SOURCE RECORDS START

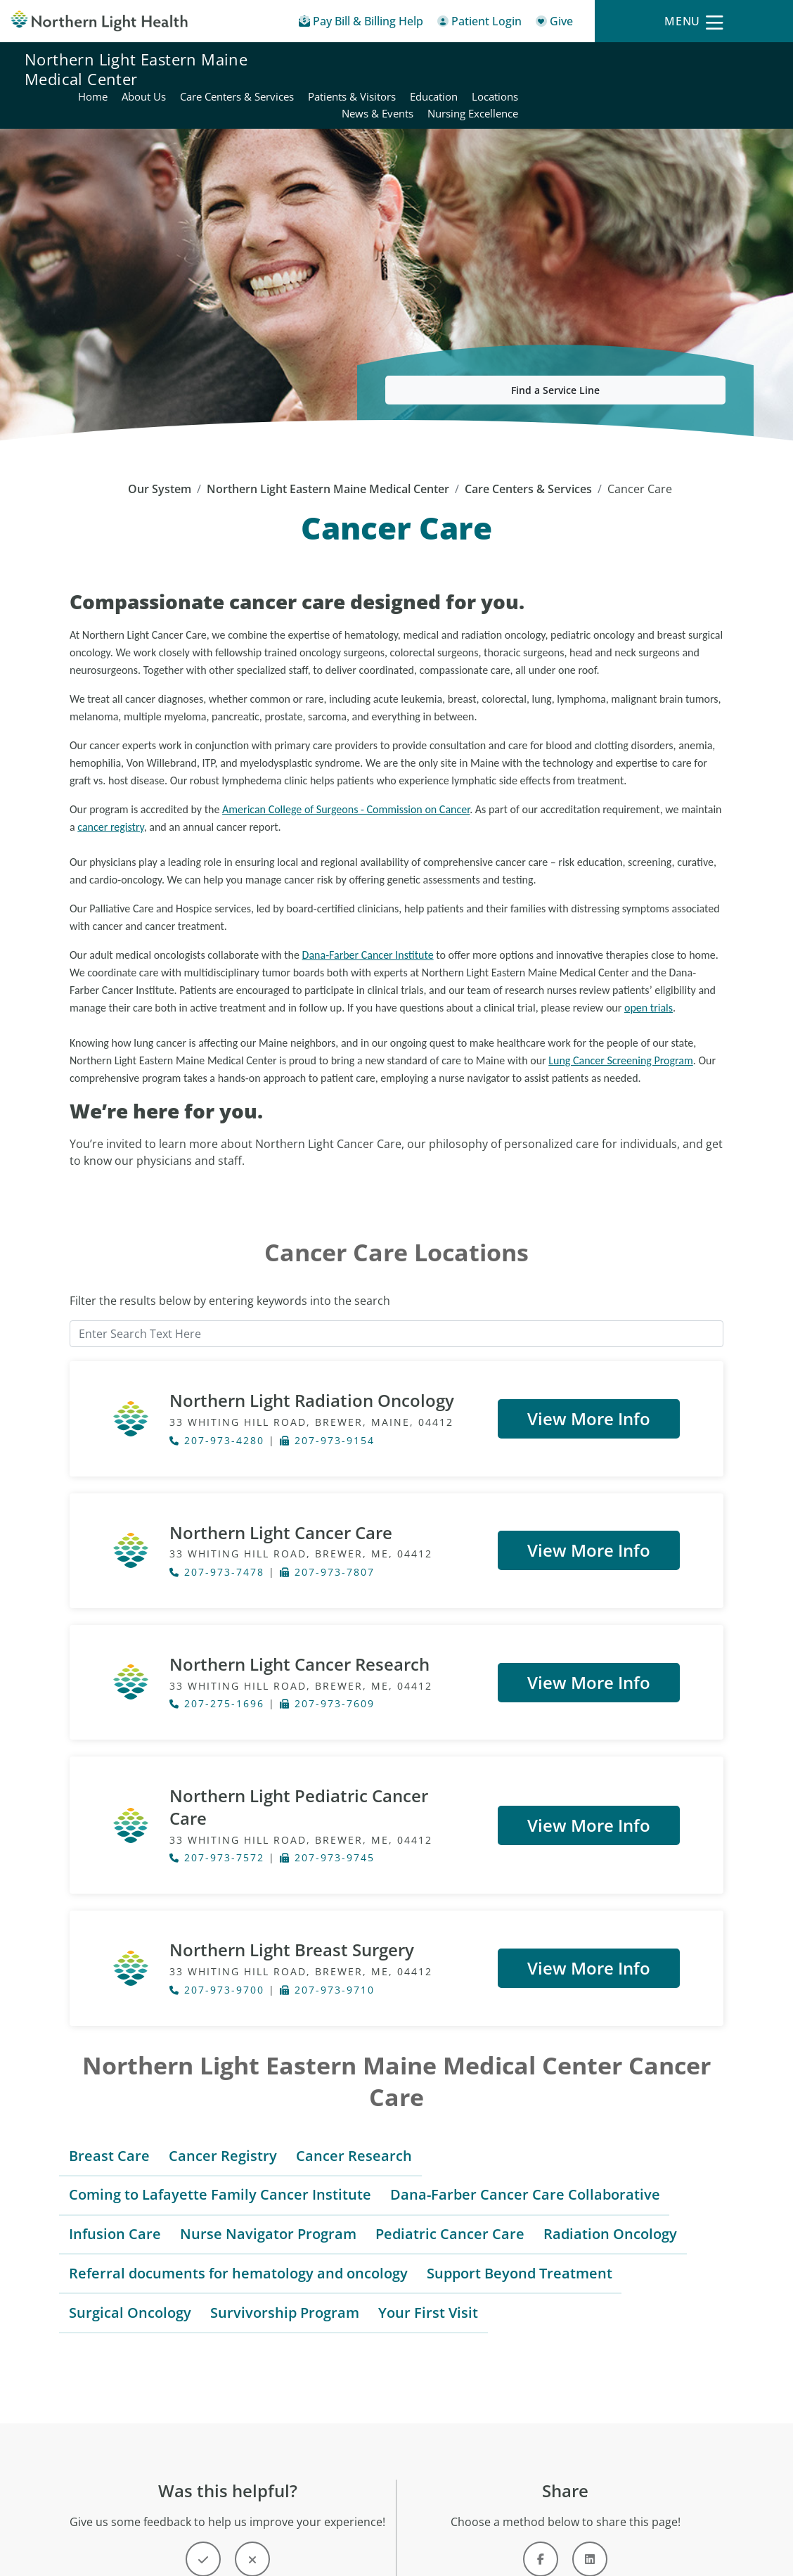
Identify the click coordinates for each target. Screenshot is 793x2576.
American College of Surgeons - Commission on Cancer (346, 775)
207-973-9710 (327, 1932)
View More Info (588, 1384)
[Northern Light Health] (99, 21)
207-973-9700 (216, 1932)
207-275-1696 (216, 1669)
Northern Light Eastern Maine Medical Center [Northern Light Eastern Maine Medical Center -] (328, 455)
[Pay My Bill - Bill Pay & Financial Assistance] (361, 23)
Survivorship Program (284, 2255)
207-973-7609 (327, 1669)
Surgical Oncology (130, 2255)
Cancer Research (354, 2098)
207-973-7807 (327, 1538)
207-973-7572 (216, 1801)
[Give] (554, 23)
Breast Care (109, 2098)
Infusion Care (115, 2176)
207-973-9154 (327, 1406)
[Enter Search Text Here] (396, 1300)
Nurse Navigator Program (268, 2176)
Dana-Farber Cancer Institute (368, 921)
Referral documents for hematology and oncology (238, 2216)
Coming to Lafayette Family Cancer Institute (220, 2137)
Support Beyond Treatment (519, 2216)
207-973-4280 (216, 1406)
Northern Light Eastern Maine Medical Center (136, 69)
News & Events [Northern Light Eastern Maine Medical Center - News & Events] (627, 77)
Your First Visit (428, 2255)
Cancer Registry (223, 2098)
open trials (648, 974)
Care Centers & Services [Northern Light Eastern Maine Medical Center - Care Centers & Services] (486, 60)
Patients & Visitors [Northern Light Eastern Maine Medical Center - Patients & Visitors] (601, 60)
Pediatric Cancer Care (449, 2176)
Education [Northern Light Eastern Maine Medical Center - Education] (683, 60)
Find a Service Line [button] (555, 356)
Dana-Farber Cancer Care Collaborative (525, 2137)
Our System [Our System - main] (159, 455)
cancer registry (110, 793)
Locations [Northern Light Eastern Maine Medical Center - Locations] (744, 60)
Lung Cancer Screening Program (620, 1026)
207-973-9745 (327, 1801)
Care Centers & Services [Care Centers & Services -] (528, 455)
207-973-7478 (216, 1538)
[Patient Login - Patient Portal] (479, 23)
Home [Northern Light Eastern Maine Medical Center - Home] (342, 60)
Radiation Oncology (610, 2176)
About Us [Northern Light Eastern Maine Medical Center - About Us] (393, 60)
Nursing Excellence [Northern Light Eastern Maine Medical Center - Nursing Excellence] (722, 77)
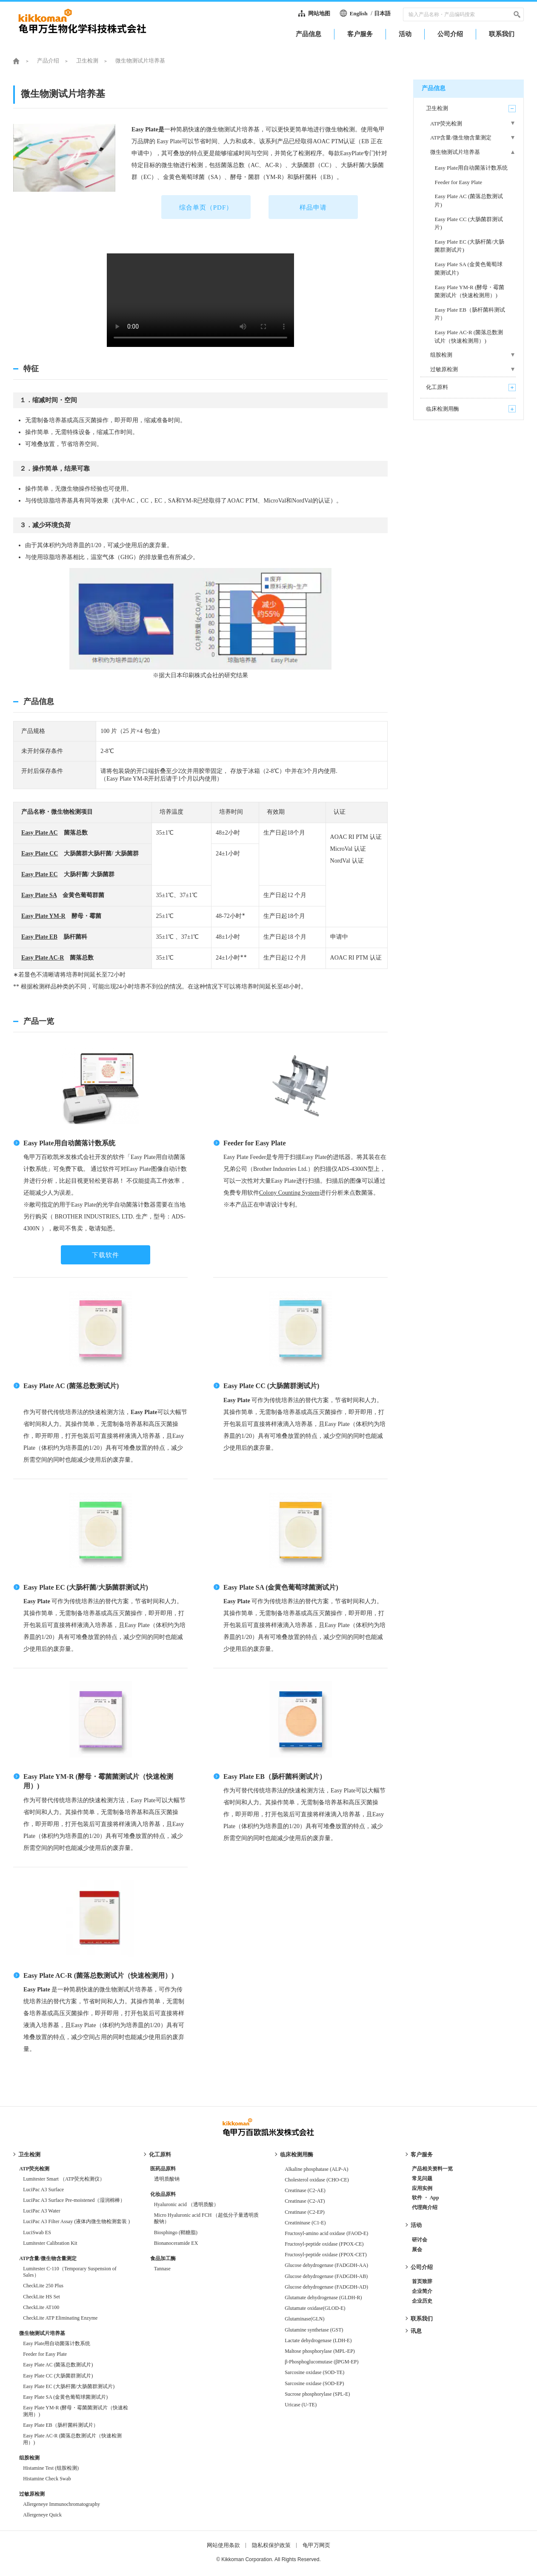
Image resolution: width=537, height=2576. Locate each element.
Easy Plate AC (39, 832)
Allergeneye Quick (42, 2515)
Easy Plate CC (39, 853)
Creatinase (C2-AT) (305, 2201)
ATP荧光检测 (34, 2169)
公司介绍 (422, 2267)
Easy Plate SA (39, 895)
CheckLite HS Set (41, 2297)
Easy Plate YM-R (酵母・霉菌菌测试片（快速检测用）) (75, 2411)
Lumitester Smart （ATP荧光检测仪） (64, 2179)
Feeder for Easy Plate (254, 1143)
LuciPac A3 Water (41, 2211)
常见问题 (422, 2178)
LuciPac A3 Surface (43, 2190)
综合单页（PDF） (206, 207)
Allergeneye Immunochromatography (61, 2504)
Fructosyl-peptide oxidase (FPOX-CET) (326, 2255)
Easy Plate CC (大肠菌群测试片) (271, 1385)
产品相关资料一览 (432, 2169)
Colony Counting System (289, 1193)
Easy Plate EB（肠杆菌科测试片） (274, 1776)
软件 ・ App (425, 2198)
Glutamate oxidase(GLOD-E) (317, 2308)
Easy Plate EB (39, 937)
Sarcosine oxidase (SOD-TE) (314, 2372)
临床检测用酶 (296, 2154)
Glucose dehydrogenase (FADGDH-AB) (326, 2276)
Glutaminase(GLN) (304, 2319)
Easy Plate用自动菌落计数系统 (69, 1143)
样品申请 (313, 207)
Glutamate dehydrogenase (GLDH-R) (323, 2298)
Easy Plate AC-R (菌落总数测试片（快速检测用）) (98, 1975)
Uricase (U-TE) (301, 2405)
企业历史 (422, 2301)
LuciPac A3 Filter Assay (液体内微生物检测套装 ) (76, 2221)
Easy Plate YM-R (43, 916)
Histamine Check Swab (47, 2479)
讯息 (416, 2331)
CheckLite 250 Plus (43, 2286)
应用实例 (422, 2188)
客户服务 (422, 2154)
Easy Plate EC (39, 874)
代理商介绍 (424, 2207)
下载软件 (105, 1255)
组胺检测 (29, 2458)
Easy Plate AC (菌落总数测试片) (71, 1385)
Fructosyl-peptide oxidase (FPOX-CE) (324, 2244)
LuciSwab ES (37, 2232)
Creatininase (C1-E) (305, 2223)
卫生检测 (87, 60)
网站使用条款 (223, 2545)
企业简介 (422, 2291)
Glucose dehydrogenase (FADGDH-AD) (326, 2287)
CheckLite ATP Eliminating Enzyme (60, 2318)
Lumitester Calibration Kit (50, 2243)
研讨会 (419, 2240)
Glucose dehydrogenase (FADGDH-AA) (326, 2265)
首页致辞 (422, 2281)
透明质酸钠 (167, 2179)
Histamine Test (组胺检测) (51, 2468)
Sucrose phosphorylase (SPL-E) (317, 2394)
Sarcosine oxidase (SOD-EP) (314, 2383)
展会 (417, 2249)
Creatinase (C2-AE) (305, 2190)
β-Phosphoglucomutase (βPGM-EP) (321, 2362)
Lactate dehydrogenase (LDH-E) (318, 2340)
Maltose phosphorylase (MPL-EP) (320, 2351)
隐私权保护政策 (271, 2545)
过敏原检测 (32, 2494)
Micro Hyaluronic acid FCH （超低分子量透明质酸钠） (206, 2218)
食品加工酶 (163, 2258)
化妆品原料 (163, 2194)
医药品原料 (163, 2169)
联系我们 (422, 2318)
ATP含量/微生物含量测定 (47, 2258)
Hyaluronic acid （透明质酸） (186, 2204)
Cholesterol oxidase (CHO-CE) (317, 2180)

SOURCE RECORDS END

WORK TASK
Nothing but an exact copy of the data, without pictures, should be returned.

WRITTEN ANSWER
Identify the click coordinates for each target. Screenshot is 793x2576.
American College of Surgeons - Commission on Cancer (346, 775)
207-973-9710 (327, 1932)
View More Info (588, 1384)
[Northern Light Health] (99, 21)
207-973-9700 (216, 1932)
207-275-1696 (216, 1669)
Northern Light Eastern Maine Medical Center [Northern Light Eastern Maine Medical Center -] (328, 455)
[Pay My Bill - Bill Pay & Financial Assistance] (361, 23)
Survivorship Program (284, 2255)
207-973-7609 (327, 1669)
Surgical Oncology (130, 2255)
Cancer Research (354, 2098)
207-973-7807 (327, 1538)
207-973-7572 (216, 1801)
[Give] (554, 23)
Breast Care (109, 2098)
Infusion Care (115, 2176)
207-973-9154 (327, 1406)
[Enter Search Text Here] (396, 1300)
Nurse Navigator Program (268, 2176)
Dana-Farber Cancer Institute (368, 921)
Referral documents for hematology and oncology (238, 2216)
Coming to Lafayette Family Cancer Institute (220, 2137)
Support Beyond Treatment (519, 2216)
207-973-4280 (216, 1406)
Northern Light Eastern Maine Medical Center (136, 69)
News & Events [Northern Light Eastern Maine Medical Center - News & Events] (627, 77)
Your First Visit (428, 2255)
Cancer Registry (223, 2098)
open trials (648, 974)
Care Centers & Services [Northern Light Eastern Maine Medical Center - Care Centers & Services] (486, 60)
Patients & Visitors [Northern Light Eastern Maine Medical Center - Patients & Visitors] (601, 60)
Pediatric Cancer Care (449, 2176)
Education [Northern Light Eastern Maine Medical Center - Education] (683, 60)
Find a Service Line [button] (555, 356)
Dana-Farber Cancer Care Collaborative (525, 2137)
Our System [Our System - main] (159, 455)
cancer registry (110, 793)
Locations [Northern Light Eastern Maine Medical Center - Locations] (744, 60)
Lung Cancer Screening Program (620, 1026)
207-973-9745 (327, 1801)
Care Centers & Services [Care Centers & Services -] (528, 455)
207-973-7478 (216, 1538)
[Patient Login - Patient Portal] (479, 23)
Home [Northern Light Eastern Maine Medical Center - Home] (342, 60)
Radiation Oncology (610, 2176)
About Us [Northern Light Eastern Maine Medical Center - About Us] (393, 60)
Nursing Excellence [Northern Light Eastern Maine Medical Center - Nursing Excellence] (722, 77)
Image resolution: width=537, height=2576. Locate each element.
Easy Plate AC (39, 832)
Allergeneye Quick (42, 2515)
Easy Plate CC (39, 853)
Creatinase (C2-AT) (305, 2201)
ATP荧光检测 (34, 2169)
公司介绍 (422, 2267)
Easy Plate SA (39, 895)
CheckLite HS Set (41, 2297)
Easy Plate YM-R (酵母・霉菌菌测试片（快速检测用）) (75, 2411)
Lumitester Smart （ATP荧光检测仪） (64, 2179)
Feeder for Easy Plate (254, 1143)
LuciPac A3 Water (41, 2211)
常见问题 (422, 2178)
LuciPac A3 Surface (43, 2190)
综合单页（PDF） (206, 207)
Allergeneye Immunochromatography (61, 2504)
Fructosyl-peptide oxidase (FPOX-CET) (326, 2255)
Easy Plate CC (大肠菌群测试片) (271, 1385)
产品相关资料一览 (432, 2169)
Colony Counting System (289, 1193)
Easy Plate EB（肠杆菌科测试片） (274, 1776)
软件 ・ App (425, 2198)
Glutamate oxidase(GLOD-E) (317, 2308)
Easy Plate EB (39, 937)
Sarcosine oxidase (SOD-TE) (314, 2372)
临床检测用酶 (296, 2154)
Glucose dehydrogenase (FADGDH-AB) (326, 2276)
Glutaminase(GLN) (304, 2319)
Easy Plate用自动菌落计数系统 (69, 1143)
样品申请 (313, 207)
Glutamate dehydrogenase (GLDH-R) (323, 2298)
Easy Plate AC-R (菌落总数测试片（快速检测用）) (98, 1975)
Uricase (U-TE) (301, 2405)
企业历史 (422, 2301)
LuciPac A3 Filter Assay (液体内微生物检测套装 ) (76, 2221)
Easy Plate YM-R (43, 916)
Histamine Check Swab (47, 2479)
讯息 (416, 2331)
CheckLite 250 Plus (43, 2286)
应用实例 (422, 2188)
客户服务 (422, 2154)
Easy Plate EC (39, 874)
代理商介绍 (424, 2207)
下载软件 (105, 1255)
组胺检测 (29, 2458)
Easy Plate AC (菌落总数测试片) (71, 1385)
Fructosyl-peptide oxidase (FPOX-CE) (324, 2244)
LuciSwab ES (37, 2232)
Creatininase (C1-E) (305, 2223)
卫生检测 (87, 60)
网站使用条款 (223, 2545)
企业简介 (422, 2291)
Glucose dehydrogenase (FADGDH-AD) (326, 2287)
CheckLite ATP Eliminating Enzyme (60, 2318)
Lumitester Calibration Kit (50, 2243)
研讨会 (419, 2240)
Glucose dehydrogenase (FADGDH-AA) (326, 2265)
首页致辞 (422, 2281)
透明质酸钠 (167, 2179)
Histamine Test (组胺检测) (51, 2468)
Sucrose phosphorylase (SPL-E) (317, 2394)
Sarcosine oxidase (SOD-EP) (314, 2383)
展会 (417, 2249)
Creatinase (C2-AE) (305, 2190)
β-Phosphoglucomutase (βPGM-EP) (321, 2362)
Lactate dehydrogenase (LDH-E) (318, 2340)
Maltose phosphorylase (MPL-EP) (320, 2351)
隐私权保护政策 (271, 2545)
过敏原检测 (32, 2494)
Micro Hyaluronic acid FCH （超低分子量透明质酸钠） (206, 2218)
食品加工酶 (163, 2258)
化妆品原料 (163, 2194)
医药品原料 (163, 2169)
联系我们 (422, 2318)
ATP含量/微生物含量测定 (47, 2258)
Hyaluronic acid （透明质酸） (186, 2204)
Cholesterol oxidase (CHO-CE) (317, 2180)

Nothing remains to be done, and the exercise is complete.